Ulus devletlerde gördüğümüz hareket bir yere gitmiş değil. Eski imparatorlukların devri artık bitti. Ama yine de dönüp, meselâ geçmişin Avusturya-Macaristan İmparatorluğu’na veya Osmanlı İmparatorluğu’na baktığınızda, ‘öteki’ne dair kabulün, hoşgörünün daha fazla olduğunu görüp, etkilenebilirsiniz. Bir ülkeden diğerine rahatça geçildiğini görebiliyorsunuz. Artık durum böyle değil ve herkes ‘Biz kendi halkımızdan ibaretiz,’ deme derdinde. Evet tamam, insanların kendi kendilerini yönetmeye elbette hakları mevcuttur. Ancak bunun karşılığında ödeyeceğimiz bedelin adı da nasyonalizmdir. Milliyetçiliktir. Bu, asla yok olmayacak bir hastalıktır. Eğer bedeninize bir kere sirayet ettiyse orada kalan bir virüstür.

Bu durum karşısında yapabileceğimiz en önemli şey bu virüsün şiddet içerikli olmamasına dikkat edebilmektir. İnsanların bakış açılarını değiştirebileceğimize inanmıyorum. Ama bakış açılarının da, birer şiddet eylemine dönüşmemesi gerekiyor. Bana göre, en önemli şey budur. Biz sıklıkla önyargılardan bahsediyoruz. Bence başta da söylediğim üzere bizler sadece vakit kaybediyoruz, çünkü insanlar hep, kendilerini ötekinden üstün görmeye meyilliler. İnsanlar hayatlarını önyargılarla sürdürüyorlar.. Ve önyargılara karşı mücadele, gerçekten vakit kaybı. Bu noktada gerçekten yapmamız gereken şey, şiddeti önlemektir. Bakın, eski Yugoslavya’da insanlar bir aradaydı; iyi komşuları vardı ve ardından politikacılar onları birbirlerine düşürmeye başladı. Ve her şey şiddete dönüştü.

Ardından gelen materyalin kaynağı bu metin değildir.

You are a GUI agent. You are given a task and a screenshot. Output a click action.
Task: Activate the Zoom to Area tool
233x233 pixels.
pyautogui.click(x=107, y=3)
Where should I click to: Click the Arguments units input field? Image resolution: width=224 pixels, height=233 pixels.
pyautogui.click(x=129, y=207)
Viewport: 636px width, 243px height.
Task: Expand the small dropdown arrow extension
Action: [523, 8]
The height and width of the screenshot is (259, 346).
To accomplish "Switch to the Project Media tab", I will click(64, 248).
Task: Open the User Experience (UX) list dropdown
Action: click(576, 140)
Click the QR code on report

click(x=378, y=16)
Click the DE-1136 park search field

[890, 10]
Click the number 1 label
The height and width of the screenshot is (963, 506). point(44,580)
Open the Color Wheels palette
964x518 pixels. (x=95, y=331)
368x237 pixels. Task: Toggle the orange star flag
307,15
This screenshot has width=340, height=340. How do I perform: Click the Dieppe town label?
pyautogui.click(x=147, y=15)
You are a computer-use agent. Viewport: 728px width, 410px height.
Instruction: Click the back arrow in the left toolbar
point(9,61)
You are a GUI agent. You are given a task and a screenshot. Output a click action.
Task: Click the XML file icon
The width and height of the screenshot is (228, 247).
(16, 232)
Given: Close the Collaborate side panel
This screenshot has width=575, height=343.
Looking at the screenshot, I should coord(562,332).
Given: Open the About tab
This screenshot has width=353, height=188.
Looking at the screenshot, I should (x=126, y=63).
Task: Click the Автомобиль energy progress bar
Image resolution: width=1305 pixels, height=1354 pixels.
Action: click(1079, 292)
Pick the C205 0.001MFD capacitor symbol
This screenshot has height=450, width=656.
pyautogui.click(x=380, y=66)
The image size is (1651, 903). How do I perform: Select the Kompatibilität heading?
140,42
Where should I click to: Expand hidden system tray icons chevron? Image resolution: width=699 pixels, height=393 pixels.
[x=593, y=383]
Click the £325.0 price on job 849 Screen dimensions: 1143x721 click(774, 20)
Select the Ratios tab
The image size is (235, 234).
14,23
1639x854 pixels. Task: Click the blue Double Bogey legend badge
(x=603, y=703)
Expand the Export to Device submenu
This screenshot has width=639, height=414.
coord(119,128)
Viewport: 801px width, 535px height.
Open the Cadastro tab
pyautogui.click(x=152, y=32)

Oysa onlar iyi komşulardı. Eğer şiddetin gelmekte olduğunu fark edebilirsek, hemen devreye girmeli ve bu konuda uyarımızı derhal tekrar edebilmeliyiz.

Günümüzün en kirletilen, yorgun tabirlerinden biri, demokrasi. Geleceğinden umudunuz var mı?

Evet ama, tekrar etmem gerekirse, bunu da ancak şiddetten kaçınıp, onu önleyerek sağlayabiliriz.